Reproduce each line of the material below unchanged, in its original order.

(Records from a pointing dataset)

+===+

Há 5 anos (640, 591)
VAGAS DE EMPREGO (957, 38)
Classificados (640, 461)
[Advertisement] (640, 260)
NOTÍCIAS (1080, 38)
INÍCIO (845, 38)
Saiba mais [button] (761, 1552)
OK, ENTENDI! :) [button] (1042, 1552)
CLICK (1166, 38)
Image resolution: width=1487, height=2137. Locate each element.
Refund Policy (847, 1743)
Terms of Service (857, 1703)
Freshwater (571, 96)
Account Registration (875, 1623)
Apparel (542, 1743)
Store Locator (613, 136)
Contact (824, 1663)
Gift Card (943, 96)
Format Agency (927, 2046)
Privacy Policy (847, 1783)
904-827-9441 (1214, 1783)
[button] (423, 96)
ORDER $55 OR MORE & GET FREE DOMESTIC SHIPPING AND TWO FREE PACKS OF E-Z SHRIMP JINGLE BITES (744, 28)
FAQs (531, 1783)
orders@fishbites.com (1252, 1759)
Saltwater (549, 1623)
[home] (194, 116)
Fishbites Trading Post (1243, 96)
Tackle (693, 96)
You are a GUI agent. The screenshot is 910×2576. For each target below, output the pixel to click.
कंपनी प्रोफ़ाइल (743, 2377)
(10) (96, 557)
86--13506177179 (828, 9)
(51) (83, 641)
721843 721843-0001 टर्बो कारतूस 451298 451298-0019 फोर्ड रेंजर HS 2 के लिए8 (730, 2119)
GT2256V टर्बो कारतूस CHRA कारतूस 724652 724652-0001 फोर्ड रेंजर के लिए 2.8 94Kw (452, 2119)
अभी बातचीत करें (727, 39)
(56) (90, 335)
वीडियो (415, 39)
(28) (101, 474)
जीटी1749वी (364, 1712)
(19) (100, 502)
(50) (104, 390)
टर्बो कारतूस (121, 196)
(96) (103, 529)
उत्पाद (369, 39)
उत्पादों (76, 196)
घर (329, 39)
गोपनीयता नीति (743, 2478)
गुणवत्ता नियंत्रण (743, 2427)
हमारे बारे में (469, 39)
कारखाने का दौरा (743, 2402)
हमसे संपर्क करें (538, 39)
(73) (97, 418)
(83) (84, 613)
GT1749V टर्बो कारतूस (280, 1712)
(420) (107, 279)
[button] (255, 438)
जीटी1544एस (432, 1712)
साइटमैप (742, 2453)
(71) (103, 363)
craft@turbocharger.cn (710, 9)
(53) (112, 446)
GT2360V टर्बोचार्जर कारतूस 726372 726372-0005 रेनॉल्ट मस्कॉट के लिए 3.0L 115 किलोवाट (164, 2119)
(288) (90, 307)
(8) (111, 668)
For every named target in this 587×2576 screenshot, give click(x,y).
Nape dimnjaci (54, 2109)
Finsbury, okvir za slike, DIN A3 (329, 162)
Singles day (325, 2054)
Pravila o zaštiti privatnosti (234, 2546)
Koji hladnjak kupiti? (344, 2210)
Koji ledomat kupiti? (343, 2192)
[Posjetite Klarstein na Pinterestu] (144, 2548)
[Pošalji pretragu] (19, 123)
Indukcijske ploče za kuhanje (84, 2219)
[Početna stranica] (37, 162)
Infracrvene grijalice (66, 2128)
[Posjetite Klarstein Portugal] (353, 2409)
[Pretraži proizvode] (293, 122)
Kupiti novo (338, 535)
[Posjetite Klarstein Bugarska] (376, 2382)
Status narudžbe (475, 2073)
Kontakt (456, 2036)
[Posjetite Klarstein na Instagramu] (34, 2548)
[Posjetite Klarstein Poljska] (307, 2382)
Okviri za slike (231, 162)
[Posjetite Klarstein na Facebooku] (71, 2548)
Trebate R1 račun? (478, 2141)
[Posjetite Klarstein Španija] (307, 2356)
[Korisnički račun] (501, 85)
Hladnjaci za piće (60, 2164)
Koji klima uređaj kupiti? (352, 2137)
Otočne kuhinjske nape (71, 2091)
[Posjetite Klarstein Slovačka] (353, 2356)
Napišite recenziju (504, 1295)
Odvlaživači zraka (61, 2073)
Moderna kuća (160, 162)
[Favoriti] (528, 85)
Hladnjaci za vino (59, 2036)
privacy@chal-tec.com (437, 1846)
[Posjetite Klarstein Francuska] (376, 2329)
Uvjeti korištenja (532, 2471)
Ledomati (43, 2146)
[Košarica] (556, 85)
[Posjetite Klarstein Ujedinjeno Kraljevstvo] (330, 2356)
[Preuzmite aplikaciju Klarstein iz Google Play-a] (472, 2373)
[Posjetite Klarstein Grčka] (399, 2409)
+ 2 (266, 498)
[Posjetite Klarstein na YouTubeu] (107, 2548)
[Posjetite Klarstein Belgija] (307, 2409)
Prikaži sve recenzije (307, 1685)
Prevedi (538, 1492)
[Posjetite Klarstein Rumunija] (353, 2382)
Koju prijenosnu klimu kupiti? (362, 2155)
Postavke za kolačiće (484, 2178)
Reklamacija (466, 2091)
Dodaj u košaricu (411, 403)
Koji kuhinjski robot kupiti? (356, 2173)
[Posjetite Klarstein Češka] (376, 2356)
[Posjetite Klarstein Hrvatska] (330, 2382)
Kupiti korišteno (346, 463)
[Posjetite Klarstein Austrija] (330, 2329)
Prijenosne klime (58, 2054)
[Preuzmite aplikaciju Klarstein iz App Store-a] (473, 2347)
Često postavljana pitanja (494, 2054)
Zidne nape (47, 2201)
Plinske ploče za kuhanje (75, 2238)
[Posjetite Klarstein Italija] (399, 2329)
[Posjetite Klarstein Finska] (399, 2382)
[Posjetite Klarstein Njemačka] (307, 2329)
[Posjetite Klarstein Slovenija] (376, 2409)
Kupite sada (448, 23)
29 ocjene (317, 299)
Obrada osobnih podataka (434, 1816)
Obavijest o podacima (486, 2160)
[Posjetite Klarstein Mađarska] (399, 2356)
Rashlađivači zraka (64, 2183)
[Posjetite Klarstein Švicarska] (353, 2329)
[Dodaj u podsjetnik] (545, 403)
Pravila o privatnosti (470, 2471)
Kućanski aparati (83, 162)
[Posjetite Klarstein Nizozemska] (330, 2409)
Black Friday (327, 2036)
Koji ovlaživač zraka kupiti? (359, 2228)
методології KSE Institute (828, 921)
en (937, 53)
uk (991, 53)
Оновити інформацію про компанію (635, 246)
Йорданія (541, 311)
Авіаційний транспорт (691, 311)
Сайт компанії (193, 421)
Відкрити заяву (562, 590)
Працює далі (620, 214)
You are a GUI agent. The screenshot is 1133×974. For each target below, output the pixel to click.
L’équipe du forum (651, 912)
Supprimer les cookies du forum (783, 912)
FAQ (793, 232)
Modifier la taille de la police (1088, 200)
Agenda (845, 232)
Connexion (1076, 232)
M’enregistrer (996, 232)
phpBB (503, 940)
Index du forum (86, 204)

+===+

• Written answer
Há 5 anos (640, 591)
VAGAS DE EMPREGO (957, 38)
Classificados (640, 461)
[Advertisement] (640, 260)
NOTÍCIAS (1080, 38)
INÍCIO (845, 38)
Saiba mais [button] (761, 1552)
OK, ENTENDI! :) [button] (1042, 1552)
CLICK (1166, 38)
Image resolution: width=1487, height=2137. Locate each element.
Refund Policy (847, 1743)
Terms of Service (857, 1703)
Freshwater (571, 96)
Account Registration (875, 1623)
Apparel (542, 1743)
Store Locator (613, 136)
Contact (824, 1663)
Gift Card (943, 96)
Format Agency (927, 2046)
Privacy Policy (847, 1783)
904-827-9441 (1214, 1783)
[button] (423, 96)
ORDER $55 OR MORE & GET FREE DOMESTIC SHIPPING AND TWO FREE PACKS OF E-Z SHRIMP JINGLE BITES (744, 28)
FAQs (531, 1783)
orders@fishbites.com (1252, 1759)
Saltwater (549, 1623)
[home] (194, 116)
Fishbites Trading Post (1243, 96)
Tackle (693, 96)
You are a GUI agent. The screenshot is 910×2576. For each target below, output the pixel to click.
कंपनी प्रोफ़ाइल (743, 2377)
(10) (96, 557)
86--13506177179 (828, 9)
(51) (83, 641)
721843 721843-0001 टर्बो कारतूस 451298 451298-0019 फोर्ड रेंजर HS 2 के लिए8 (730, 2119)
GT2256V टर्बो कारतूस CHRA कारतूस 724652 724652-0001 फोर्ड रेंजर के लिए 2.8 94Kw (452, 2119)
अभी बातचीत करें (727, 39)
(56) (90, 335)
वीडियो (415, 39)
(28) (101, 474)
जीटी1749वी (364, 1712)
(19) (100, 502)
(50) (104, 390)
टर्बो कारतूस (121, 196)
(96) (103, 529)
उत्पाद (369, 39)
उत्पादों (76, 196)
घर (329, 39)
गोपनीयता नीति (743, 2478)
गुणवत्ता नियंत्रण (743, 2427)
हमारे बारे में (469, 39)
कारखाने का दौरा (743, 2402)
हमसे संपर्क करें (538, 39)
(73) (97, 418)
(83) (84, 613)
GT1749V टर्बो कारतूस (280, 1712)
(420) (107, 279)
[button] (255, 438)
जीटी1544एस (432, 1712)
साइटमैप (742, 2453)
(71) (103, 363)
craft@turbocharger.cn (710, 9)
(53) (112, 446)
GT2360V टर्बोचार्जर कारतूस 726372 726372-0005 रेनॉल्ट मस्कॉट के लिए 3.0L 115 किलोवाट (164, 2119)
(288) (90, 307)
(8) (111, 668)
For every named target in this 587×2576 screenshot, give click(x,y).
Nape dimnjaci (54, 2109)
Finsbury, okvir za slike, DIN A3 (329, 162)
Singles day (325, 2054)
Pravila o zaštiti privatnosti (234, 2546)
Koji hladnjak kupiti? (344, 2210)
Koji ledomat kupiti? (343, 2192)
[Posjetite Klarstein na Pinterestu] (144, 2548)
[Pošalji pretragu] (19, 123)
Indukcijske ploče za kuhanje (84, 2219)
[Početna stranica] (37, 162)
Infracrvene grijalice (66, 2128)
[Posjetite Klarstein Portugal] (353, 2409)
[Pretraži proizvode] (293, 122)
Kupiti novo (338, 535)
[Posjetite Klarstein Bugarska] (376, 2382)
Status narudžbe (475, 2073)
Kontakt (456, 2036)
[Posjetite Klarstein na Instagramu] (34, 2548)
[Posjetite Klarstein Poljska] (307, 2382)
Okviri za slike (231, 162)
[Posjetite Klarstein na Facebooku] (71, 2548)
Trebate R1 račun? (478, 2141)
[Posjetite Klarstein Španija] (307, 2356)
[Korisnički račun] (501, 85)
Hladnjaci za piće (60, 2164)
Koji klima uređaj kupiti? (352, 2137)
Otočne kuhinjske nape (71, 2091)
[Posjetite Klarstein Slovačka] (353, 2356)
Napišite recenziju (504, 1295)
Odvlaživači zraka (61, 2073)
Moderna kuća (160, 162)
[Favoriti] (528, 85)
Hladnjaci za vino (59, 2036)
privacy@chal-tec.com (437, 1846)
[Posjetite Klarstein Francuska] (376, 2329)
Uvjeti korištenja (532, 2471)
Ledomati (43, 2146)
[Košarica] (556, 85)
[Posjetite Klarstein Ujedinjeno Kraljevstvo] (330, 2356)
[Preuzmite aplikaciju Klarstein iz Google Play-a] (472, 2373)
[Posjetite Klarstein Grčka] (399, 2409)
+ 2 (266, 498)
[Posjetite Klarstein na YouTubeu] (107, 2548)
[Posjetite Klarstein Belgija] (307, 2409)
Prikaži sve recenzije (307, 1685)
Prevedi (538, 1492)
[Posjetite Klarstein Rumunija] (353, 2382)
Koju prijenosnu klimu kupiti? (362, 2155)
Postavke za kolačiće (484, 2178)
Reklamacija (466, 2091)
Dodaj u košaricu (411, 403)
Koji kuhinjski robot kupiti? (356, 2173)
[Posjetite Klarstein Češka] (376, 2356)
[Posjetite Klarstein Hrvatska] (330, 2382)
Kupiti korišteno (346, 463)
[Posjetite Klarstein Austrija] (330, 2329)
Prijenosne klime (58, 2054)
[Preuzmite aplikaciju Klarstein iz App Store-a] (473, 2347)
Često postavljana pitanja (494, 2054)
Zidne nape (47, 2201)
Plinske ploče za kuhanje (75, 2238)
[Posjetite Klarstein Italija] (399, 2329)
[Posjetite Klarstein Finska] (399, 2382)
[Posjetite Klarstein Njemačka] (307, 2329)
[Posjetite Klarstein Slovenija] (376, 2409)
Kupite sada (448, 23)
29 ocjene (317, 299)
Obrada osobnih podataka (434, 1816)
Obavijest o podacima (486, 2160)
[Posjetite Klarstein Mađarska] (399, 2356)
Rashlađivači zraka (64, 2183)
[Posjetite Klarstein Švicarska] (353, 2329)
[Dodaj u podsjetnik] (545, 403)
Pravila o privatnosti (470, 2471)
Kućanski aparati (83, 162)
[Posjetite Klarstein Nizozemska] (330, 2409)
Black Friday (327, 2036)
Koji ovlaživač zraka kupiti? (359, 2228)
методології KSE Institute (828, 921)
en (937, 53)
uk (991, 53)
Оновити інформацію про компанію (635, 246)
Йорданія (541, 311)
Авіаційний транспорт (691, 311)
Сайт компанії (193, 421)
Відкрити заяву (562, 590)
Працює далі (620, 214)
You are a GUI agent. The screenshot is 1133×974. For each target below, output the pixel to click.
L’équipe du forum (651, 912)
Supprimer les cookies du forum (783, 912)
FAQ (793, 232)
Modifier la taille de la police (1088, 200)
Agenda (845, 232)
Connexion (1076, 232)
M’enregistrer (996, 232)
phpBB (503, 940)
Index du forum (86, 204)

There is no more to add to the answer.